Term Premium Shock. A sudden 100bp rise in the 10-year Treasury yield driven by fiscal concerns—ballooning deficits, a failed Treasury auction, or a sovereign credit downgrade. Not a Fed action but a market repricing of duration risk. Mortgage rates spike, housing freezes, and equity valuations compress.
Global Supply Shock. A major geopolitical disruption—escalation in the Middle East, a Taiwan Strait crisis, or coordinated OPEC+ cuts—sends commodity prices surging. Metals jump 20%, energy and intermediate materials follow. Input costs spike, squeezing margins and passing through to consumer prices. A supply-side inflation shock that monetary policy can’t easily address.
Deep Yield Curve Inversion. The yield curve inverts by 50bp as markets price in an imminent recession while the Fed holds short rates elevated. Historically, sustained inversions of this magnitude have preceded every recession since 1970 with a 12–18 month lead.

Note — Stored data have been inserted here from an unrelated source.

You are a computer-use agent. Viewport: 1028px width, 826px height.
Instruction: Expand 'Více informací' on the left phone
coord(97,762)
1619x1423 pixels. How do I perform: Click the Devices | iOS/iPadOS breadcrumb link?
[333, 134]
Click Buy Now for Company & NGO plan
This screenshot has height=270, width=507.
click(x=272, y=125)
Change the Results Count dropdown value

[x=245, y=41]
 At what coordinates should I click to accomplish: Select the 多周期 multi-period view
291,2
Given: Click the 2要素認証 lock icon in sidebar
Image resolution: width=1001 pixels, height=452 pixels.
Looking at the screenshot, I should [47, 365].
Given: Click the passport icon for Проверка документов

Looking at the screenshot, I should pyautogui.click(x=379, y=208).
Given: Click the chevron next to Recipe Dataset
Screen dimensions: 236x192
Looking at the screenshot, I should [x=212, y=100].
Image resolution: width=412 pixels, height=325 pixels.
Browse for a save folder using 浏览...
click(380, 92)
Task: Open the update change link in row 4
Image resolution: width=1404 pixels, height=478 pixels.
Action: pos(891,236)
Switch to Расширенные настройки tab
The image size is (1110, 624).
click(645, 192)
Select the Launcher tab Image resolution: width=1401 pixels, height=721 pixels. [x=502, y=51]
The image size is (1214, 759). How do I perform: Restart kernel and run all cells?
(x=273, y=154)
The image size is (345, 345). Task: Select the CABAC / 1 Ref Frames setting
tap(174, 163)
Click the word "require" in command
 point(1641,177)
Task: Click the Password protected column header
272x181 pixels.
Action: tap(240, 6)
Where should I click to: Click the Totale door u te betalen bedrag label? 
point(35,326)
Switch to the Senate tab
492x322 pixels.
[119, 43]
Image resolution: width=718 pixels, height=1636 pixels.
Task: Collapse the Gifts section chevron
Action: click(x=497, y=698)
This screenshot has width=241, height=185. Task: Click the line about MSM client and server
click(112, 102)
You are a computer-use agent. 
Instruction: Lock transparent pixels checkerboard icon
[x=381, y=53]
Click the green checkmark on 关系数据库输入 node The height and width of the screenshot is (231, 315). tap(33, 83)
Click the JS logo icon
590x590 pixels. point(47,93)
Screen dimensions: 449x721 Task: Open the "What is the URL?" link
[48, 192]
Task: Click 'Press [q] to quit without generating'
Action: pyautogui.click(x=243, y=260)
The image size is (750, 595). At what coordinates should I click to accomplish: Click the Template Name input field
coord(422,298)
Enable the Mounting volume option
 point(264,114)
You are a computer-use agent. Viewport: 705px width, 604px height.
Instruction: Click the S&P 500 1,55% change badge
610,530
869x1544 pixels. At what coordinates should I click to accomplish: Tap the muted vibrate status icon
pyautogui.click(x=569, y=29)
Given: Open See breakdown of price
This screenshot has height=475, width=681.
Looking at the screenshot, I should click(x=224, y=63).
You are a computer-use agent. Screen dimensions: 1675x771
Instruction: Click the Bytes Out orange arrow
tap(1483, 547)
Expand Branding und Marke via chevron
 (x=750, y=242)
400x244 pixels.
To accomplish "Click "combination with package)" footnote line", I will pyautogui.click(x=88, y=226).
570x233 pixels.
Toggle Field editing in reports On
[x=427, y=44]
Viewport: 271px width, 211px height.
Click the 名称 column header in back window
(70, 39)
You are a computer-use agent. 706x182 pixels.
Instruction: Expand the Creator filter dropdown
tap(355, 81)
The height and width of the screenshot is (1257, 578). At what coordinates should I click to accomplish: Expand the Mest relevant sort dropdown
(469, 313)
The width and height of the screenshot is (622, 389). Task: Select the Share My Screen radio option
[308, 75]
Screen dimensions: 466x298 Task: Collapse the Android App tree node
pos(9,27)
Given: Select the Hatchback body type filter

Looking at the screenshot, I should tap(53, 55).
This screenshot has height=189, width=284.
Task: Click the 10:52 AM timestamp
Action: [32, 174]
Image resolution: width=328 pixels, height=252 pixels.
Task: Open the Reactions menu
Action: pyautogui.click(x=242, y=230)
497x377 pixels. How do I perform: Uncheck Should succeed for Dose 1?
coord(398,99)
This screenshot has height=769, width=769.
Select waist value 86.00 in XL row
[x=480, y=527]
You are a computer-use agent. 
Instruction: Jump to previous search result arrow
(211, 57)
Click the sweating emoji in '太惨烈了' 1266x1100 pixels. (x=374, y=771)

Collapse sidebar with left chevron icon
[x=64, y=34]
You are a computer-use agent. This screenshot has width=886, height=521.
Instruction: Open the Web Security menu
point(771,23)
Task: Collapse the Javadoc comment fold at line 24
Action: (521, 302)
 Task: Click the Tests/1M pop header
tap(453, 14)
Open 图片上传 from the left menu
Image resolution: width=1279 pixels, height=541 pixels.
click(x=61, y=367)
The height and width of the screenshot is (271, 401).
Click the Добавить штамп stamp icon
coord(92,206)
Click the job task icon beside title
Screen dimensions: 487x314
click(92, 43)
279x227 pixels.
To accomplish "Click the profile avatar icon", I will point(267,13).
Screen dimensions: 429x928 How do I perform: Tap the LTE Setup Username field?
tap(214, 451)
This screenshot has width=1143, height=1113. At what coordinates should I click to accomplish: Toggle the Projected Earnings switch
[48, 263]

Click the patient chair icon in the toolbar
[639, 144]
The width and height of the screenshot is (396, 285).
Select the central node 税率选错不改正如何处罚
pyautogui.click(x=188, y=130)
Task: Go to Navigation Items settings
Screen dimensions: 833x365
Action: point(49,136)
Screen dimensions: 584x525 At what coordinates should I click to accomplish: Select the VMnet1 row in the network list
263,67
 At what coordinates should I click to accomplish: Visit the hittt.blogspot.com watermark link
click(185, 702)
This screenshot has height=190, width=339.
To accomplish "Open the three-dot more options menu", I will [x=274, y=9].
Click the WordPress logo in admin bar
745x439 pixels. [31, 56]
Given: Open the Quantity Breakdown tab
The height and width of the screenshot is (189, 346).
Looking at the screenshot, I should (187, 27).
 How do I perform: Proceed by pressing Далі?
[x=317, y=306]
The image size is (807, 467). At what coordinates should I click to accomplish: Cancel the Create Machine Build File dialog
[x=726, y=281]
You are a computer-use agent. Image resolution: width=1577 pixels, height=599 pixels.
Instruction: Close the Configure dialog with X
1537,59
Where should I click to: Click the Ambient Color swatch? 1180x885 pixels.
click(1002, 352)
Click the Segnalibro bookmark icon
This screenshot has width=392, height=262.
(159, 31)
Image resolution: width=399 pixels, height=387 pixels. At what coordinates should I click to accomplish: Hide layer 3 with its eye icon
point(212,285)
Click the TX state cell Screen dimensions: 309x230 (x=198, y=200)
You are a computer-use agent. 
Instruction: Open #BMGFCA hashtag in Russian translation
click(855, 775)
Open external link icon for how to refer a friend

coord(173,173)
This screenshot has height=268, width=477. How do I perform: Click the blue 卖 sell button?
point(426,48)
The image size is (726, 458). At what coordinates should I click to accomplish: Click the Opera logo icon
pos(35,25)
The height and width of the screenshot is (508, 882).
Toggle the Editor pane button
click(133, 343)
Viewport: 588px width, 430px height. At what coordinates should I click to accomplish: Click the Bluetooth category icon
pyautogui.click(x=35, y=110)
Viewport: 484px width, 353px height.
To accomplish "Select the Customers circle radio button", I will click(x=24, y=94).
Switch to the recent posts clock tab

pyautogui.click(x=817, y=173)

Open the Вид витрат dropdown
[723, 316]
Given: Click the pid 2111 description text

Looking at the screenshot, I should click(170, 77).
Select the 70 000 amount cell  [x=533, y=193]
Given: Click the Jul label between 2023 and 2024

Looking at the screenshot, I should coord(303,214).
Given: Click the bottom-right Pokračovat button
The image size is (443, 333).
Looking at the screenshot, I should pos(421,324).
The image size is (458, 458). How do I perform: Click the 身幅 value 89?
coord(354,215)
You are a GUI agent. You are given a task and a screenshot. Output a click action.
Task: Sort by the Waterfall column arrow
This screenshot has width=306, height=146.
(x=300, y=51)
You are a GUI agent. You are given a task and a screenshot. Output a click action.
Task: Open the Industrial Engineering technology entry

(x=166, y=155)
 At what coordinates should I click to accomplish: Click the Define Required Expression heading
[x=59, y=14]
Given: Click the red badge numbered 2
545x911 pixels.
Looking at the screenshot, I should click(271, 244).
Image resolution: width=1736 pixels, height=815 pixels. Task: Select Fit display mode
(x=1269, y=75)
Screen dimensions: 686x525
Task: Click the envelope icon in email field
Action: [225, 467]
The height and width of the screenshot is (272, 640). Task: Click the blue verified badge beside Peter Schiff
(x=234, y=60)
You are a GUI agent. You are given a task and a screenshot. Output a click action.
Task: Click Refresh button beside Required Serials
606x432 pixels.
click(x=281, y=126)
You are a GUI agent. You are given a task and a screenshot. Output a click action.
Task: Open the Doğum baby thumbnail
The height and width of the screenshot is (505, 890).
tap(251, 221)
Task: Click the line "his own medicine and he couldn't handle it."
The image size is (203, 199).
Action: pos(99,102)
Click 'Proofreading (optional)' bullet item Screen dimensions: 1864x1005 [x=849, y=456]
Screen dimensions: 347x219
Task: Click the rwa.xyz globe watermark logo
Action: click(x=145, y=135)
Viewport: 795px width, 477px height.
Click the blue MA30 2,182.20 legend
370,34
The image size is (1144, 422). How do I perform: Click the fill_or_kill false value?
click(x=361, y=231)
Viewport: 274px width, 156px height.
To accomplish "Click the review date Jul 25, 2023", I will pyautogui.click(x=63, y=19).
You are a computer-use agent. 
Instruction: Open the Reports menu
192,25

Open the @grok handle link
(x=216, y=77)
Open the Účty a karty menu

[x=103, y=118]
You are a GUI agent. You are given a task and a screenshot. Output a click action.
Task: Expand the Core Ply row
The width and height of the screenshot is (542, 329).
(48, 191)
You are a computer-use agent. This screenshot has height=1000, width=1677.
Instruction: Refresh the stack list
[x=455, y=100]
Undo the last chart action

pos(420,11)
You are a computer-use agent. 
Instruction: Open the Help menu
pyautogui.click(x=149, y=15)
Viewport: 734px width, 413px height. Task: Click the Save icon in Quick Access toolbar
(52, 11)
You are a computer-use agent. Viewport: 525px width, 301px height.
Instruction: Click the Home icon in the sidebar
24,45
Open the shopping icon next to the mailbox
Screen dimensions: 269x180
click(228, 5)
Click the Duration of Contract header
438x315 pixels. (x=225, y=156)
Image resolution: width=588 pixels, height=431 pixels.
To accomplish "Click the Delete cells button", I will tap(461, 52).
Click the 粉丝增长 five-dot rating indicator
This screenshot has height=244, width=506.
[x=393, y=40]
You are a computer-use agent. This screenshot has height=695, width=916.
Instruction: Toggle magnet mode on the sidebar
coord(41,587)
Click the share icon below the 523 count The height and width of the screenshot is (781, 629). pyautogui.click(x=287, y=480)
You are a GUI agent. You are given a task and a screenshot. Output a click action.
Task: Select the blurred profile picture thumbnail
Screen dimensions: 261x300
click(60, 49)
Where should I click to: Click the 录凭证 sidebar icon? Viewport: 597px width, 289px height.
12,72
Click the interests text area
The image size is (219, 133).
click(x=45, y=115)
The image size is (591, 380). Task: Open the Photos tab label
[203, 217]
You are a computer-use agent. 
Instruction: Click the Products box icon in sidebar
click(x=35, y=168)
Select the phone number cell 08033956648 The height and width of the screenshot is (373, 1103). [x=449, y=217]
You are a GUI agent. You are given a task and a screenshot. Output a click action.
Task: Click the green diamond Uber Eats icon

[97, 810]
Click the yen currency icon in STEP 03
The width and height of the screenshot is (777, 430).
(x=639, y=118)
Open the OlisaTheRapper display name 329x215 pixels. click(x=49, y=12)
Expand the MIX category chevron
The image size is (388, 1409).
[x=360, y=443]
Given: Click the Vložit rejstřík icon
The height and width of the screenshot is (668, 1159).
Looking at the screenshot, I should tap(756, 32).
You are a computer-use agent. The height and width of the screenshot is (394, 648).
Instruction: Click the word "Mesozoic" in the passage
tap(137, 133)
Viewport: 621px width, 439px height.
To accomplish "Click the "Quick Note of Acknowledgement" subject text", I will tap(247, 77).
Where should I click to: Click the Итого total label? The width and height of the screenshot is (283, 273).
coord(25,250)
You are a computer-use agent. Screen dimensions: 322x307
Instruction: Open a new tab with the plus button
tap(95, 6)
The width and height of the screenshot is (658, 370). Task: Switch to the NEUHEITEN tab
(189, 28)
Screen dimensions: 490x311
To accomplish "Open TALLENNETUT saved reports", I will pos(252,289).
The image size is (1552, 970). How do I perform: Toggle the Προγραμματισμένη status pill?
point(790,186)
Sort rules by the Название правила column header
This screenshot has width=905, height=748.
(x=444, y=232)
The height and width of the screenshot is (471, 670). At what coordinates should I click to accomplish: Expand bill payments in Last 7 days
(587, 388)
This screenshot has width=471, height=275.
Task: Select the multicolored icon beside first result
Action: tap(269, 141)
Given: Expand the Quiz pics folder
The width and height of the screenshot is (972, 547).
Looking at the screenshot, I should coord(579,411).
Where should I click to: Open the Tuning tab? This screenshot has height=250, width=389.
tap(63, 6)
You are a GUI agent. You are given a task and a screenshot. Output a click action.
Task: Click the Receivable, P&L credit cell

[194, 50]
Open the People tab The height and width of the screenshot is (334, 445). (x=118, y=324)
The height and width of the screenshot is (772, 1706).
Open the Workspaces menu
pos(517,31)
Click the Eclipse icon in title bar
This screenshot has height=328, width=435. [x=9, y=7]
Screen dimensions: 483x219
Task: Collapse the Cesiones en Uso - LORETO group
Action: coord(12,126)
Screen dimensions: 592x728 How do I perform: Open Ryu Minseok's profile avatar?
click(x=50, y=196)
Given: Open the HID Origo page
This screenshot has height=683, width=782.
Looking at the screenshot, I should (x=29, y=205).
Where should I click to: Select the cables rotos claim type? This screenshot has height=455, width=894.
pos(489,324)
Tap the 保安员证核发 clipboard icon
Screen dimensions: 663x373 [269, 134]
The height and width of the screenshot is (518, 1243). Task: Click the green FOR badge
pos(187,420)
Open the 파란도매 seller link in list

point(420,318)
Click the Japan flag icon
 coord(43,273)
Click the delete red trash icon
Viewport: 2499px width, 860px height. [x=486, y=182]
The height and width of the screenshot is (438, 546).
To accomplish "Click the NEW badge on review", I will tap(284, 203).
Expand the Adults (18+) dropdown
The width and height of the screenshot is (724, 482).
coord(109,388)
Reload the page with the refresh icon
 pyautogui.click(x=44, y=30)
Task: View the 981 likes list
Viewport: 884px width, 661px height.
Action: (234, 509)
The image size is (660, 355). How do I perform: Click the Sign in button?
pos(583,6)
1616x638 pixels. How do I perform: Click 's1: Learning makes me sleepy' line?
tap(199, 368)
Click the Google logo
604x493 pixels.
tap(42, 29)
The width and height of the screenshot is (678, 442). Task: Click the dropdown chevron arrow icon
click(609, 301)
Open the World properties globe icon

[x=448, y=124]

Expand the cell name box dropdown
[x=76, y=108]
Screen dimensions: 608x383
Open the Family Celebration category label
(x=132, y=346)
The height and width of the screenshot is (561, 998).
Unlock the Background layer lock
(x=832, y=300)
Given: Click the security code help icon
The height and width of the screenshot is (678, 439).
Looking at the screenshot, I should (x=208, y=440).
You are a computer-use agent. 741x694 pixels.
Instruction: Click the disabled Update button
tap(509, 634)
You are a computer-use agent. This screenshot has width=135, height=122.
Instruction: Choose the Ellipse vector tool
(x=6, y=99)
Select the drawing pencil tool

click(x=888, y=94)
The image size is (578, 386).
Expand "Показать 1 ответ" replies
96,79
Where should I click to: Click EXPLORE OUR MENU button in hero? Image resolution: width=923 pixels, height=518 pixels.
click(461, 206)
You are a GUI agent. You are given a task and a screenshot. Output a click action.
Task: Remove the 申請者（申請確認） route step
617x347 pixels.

Mission Accomplished Disinflation. The Fed’s tightening campaign succeeds. Core PCE decelerates steadily back to the 2% target over the next two years as shelter inflation normalizes and goods deflation continues. With the inflation mandate satisfied, the Fed begins a methodical easing cycle starting in mid-2026, cutting 25bp per quarter. The soft landing is confirmed.
Scenario Probabilities
Each scenario is assigned a model-derived probability that measures how likely that path is relative to the others, given current economic conditions. The BVAR produces a full joint probability distribution over all 50 variables at every forecast horizon. Each scenario defines a specific path through that distribution. We measure the statistical distance (Mahalanobis distance) between each scenario’s path and the model’s unconditional forecast, using the model’s own estimate of forecast uncertainty and cross-variable correlations. Scenarios closer to the baseline receive higher probability; extreme scenarios that require large, unusual shocks receive lower probability.